A massive oak tree stopped me in my tracks. I looked up for a long time—marveled at its strength, wondered about its age, imagined the storms it had weathered, the animals it had sheltered and the people that found rest in its shade. Whenever I see an amazing tree, the admiration almost always leads to an intense desire to climb to the top of it. Growing up in these mountains facilitated a childhood in the trees. My first tree house was actually just a board—nailed to the lower branches of a small maple tree. My older brother Steve, because he was nine, got to have his tree board in the big oak. It was way up. I wasn’t allowed to go up there, which was fine by me. A healthy fear of death has been a strength of mine from early on. But Steve flirted with death. He would climb out onto one of the very top branches and swing upside down by his knees. I can still hear mom screaming at him to come down. He wouldn’t, and none of us were brave enough to go after him. My mom didn’t scream at me when I climbed high into the tops of Worth Crow’s cherry trees. Even though more went into my mouth than into my bucket, she knew at the end of the day there would be enough. Cherry cobbler would make it to Sunday’s dinner table. I’ve always wanted a really big tree in my yard—a really big cherry tree or a jaw-dropping oak tree. There is an old Chinese Proverb that says, “The best time to plant a tree was twenty years ago. The second best time is now.”
Our stewardship theme for 2020 encourages us to reflect on our time and what we do with it. When their world had been turned upside down in ancient Persia, Mordecai said to Esther, “Perhaps you were made queen for such a time as this” (Esther 4:14). It feels like our world has been turned upside down these days. People say the pandemic has forever changed life as we know it. We grow weary of conversations about new normal. We miss old normal. When Hurricane Hugo ripped through Mooresville in 1989, the pine forest behind granddaddy’s house was completely upended. The tall pine trees I climbed as a child were all broken and mangled—not a single tree left standing. What does one do in a time like that? Well, the guy with the chainsaw got rid of the mess. The carpenter built a new house. The gardener planted a tree.

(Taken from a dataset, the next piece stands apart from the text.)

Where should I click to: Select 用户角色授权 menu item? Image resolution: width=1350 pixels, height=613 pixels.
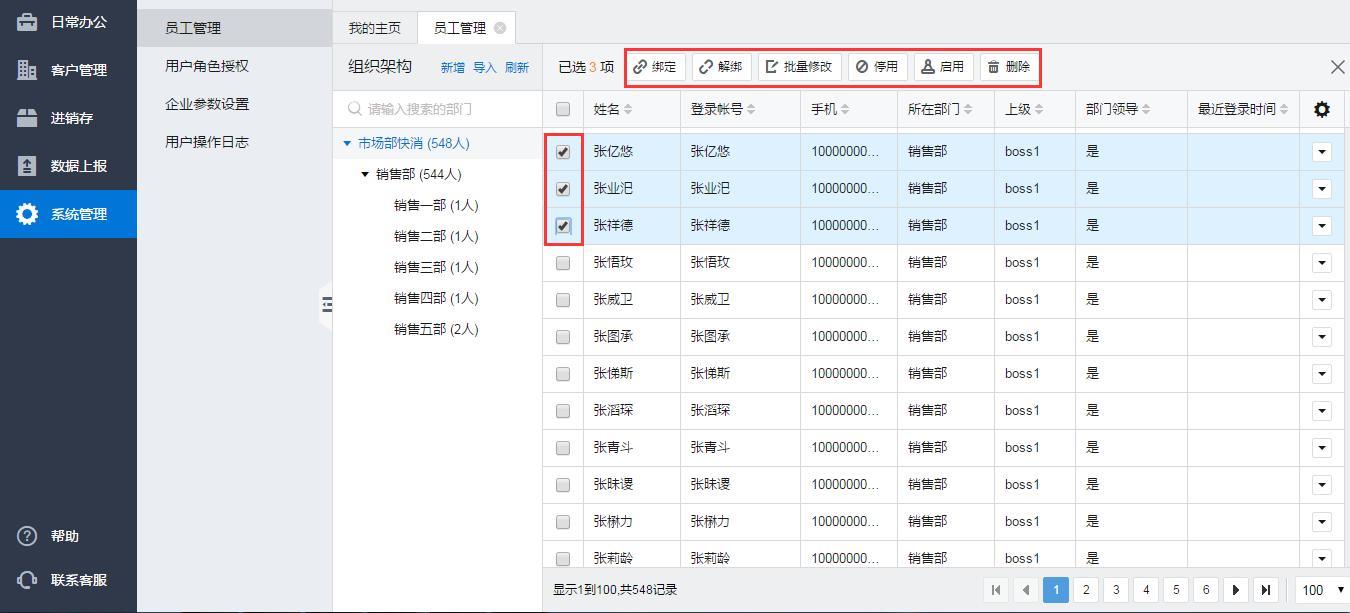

FUMC Waynesville was founded in 1831. That’s a long time ago. An acorn planted in 1831 is now a jaw-dropping oak tree. We’re like that, you know. We stop people in their tracks. Our church has deep roots and a long, tall history. When their time came, First Methodist people weathered storms, sheltered people, and blessed the world with fruit and flowers. And now it’s 2020, and we know it’s our turn. So let’s dig deep and climb high. Our generosity will make the difference our world needs today. We were created ‘for such a time as this.’
Charles Caleb Colton said: “The present time has one advantage over every other—it is our own.”